Kratom bukan sekadar tanaman tropis yang tumbuh di Kalimantan. Ia menyimpan potensi ekonomi besar yang belum banyak digarap secara maksimal. Meski regulasinya masih menjadi perdebatan, banyak pelaku usaha kecil dan menengah (UMKM) mulai melirik kratom sebagai komoditas ekspor yang menjanjikan.
Dengan pendekatan yang tepat, kratom bisa membuka pintu bagi UMKM Indonesia untuk bersaing di pasar global, khususnya dalam industri herbal yang terus berkembang.
1. Permintaan Global Terus Meningkat
UMKM harus melihat fakta ini: pasar Amerika Serikat dan Eropa secara konsisten membeli kratom dalam berbagai bentuk, mulai dari serbuk, kapsul, hingga ekstrak. Nilai industrinya telah mencapai miliaran dolar per tahun.
Jika UMKM mampu masuk ke rantai pasok global, mereka tidak hanya akan memperluas pasar, tapi juga berpeluang meningkatkan skala bisnis secara signifikan. Momentum ini perlu dimanfaatkan sebelum pasar jenuh atau direbut oleh negara lain.

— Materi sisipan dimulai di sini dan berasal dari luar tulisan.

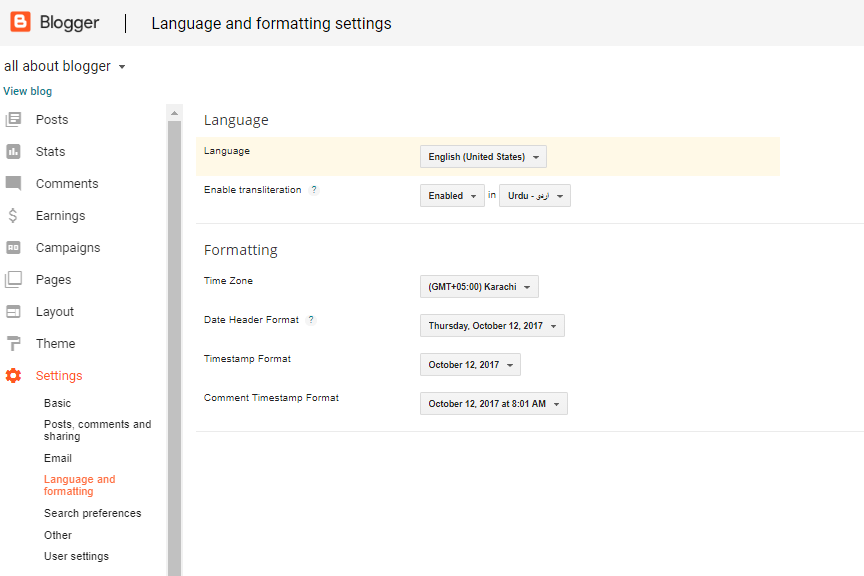Open the Language dropdown showing English (United States)
Image resolution: width=864 pixels, height=576 pixels.
click(483, 157)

2. Minimnya Pesaing Internasional, Peluang Semakin Terbuka
Hanya sedikit negara yang memiliki kondisi geografis dan iklim ideal untuk menanam kratom secara alami. Indonesia, bersama sebagian wilayah Asia Tenggara, mendominasi pasokan global. Fakta ini memberikan keunggulan kompetitif bagi UMKM lokal.
3. Mendorong Kemitraan Langsung dengan Petani
UMKM bisa berperan langsung dalam memperkuat ekosistem kratom dengan menjalin kemitraan bersama petani lokal. Alih-alih hanya menjadi perantara, pelaku UMKM dapat membentuk model bisnis yang memberdayakan, seperti koperasi atau skema bagi hasil.
Dengan sistem ini, petani mendapat kepastian harga dan pasar, sementara UMKM memperoleh pasokan bahan baku yang berkualitas dan berkelanjutan. Hubungan ini bukan hanya menguntungkan kedua pihak, tetapi juga memperkuat ekonomi desa.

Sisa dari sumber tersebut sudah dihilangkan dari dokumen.